» What needs to be done: Count the lines in the records that contain the string "return", matching case exactly, and give only the number.

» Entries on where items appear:
--------------------------------
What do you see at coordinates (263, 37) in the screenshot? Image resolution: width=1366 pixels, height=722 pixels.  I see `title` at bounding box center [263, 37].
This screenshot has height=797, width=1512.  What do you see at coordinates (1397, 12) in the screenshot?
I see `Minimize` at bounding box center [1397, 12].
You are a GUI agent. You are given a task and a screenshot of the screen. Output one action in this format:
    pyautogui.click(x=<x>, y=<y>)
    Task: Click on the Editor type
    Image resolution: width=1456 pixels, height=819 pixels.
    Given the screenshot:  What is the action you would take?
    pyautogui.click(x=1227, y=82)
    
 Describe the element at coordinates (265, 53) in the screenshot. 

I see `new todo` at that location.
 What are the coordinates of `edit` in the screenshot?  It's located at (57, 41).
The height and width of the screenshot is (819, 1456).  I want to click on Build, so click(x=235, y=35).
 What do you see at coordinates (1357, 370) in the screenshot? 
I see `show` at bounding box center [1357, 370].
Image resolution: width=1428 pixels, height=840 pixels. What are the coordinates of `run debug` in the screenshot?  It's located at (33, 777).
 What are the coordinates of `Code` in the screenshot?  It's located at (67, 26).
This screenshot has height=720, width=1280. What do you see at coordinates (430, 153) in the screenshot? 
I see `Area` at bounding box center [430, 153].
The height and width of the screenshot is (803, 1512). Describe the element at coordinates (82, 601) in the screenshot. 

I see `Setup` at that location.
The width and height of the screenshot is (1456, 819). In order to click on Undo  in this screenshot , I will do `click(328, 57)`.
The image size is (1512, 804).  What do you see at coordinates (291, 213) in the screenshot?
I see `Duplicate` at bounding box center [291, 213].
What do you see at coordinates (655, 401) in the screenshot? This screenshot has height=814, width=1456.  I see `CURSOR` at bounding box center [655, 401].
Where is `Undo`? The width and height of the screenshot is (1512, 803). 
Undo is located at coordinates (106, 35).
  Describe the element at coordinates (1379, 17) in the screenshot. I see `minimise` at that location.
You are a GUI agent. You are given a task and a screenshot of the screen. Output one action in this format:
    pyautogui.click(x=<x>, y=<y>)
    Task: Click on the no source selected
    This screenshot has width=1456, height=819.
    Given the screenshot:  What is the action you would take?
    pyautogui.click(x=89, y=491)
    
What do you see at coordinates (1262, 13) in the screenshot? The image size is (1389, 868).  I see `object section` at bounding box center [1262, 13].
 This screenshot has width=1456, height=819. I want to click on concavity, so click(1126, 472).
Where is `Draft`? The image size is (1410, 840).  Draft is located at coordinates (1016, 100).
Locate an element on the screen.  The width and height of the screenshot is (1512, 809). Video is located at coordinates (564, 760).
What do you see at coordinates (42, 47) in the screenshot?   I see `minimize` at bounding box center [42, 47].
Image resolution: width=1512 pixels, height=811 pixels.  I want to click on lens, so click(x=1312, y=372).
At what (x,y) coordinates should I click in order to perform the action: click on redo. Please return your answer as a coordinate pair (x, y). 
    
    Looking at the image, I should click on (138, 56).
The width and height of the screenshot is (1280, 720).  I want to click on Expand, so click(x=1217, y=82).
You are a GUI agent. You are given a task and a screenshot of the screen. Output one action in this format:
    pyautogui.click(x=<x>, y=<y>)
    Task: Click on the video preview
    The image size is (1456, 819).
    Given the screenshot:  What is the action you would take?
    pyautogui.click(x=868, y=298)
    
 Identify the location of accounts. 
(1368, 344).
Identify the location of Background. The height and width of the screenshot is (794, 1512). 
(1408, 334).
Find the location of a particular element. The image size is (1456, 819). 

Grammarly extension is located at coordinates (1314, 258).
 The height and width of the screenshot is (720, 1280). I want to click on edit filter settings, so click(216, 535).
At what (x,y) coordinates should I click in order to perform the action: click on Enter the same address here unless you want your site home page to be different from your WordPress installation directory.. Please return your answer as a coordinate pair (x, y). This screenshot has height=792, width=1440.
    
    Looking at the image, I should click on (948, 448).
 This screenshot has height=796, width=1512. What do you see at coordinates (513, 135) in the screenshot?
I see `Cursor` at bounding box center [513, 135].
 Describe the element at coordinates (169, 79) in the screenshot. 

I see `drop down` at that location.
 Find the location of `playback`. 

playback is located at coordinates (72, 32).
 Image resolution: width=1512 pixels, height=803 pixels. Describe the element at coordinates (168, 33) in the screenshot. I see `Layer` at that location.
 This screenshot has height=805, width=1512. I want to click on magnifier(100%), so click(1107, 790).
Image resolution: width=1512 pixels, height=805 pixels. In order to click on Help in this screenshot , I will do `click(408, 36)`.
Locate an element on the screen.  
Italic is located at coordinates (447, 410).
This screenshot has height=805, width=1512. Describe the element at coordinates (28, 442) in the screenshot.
--------------------------------
» Complete output: 2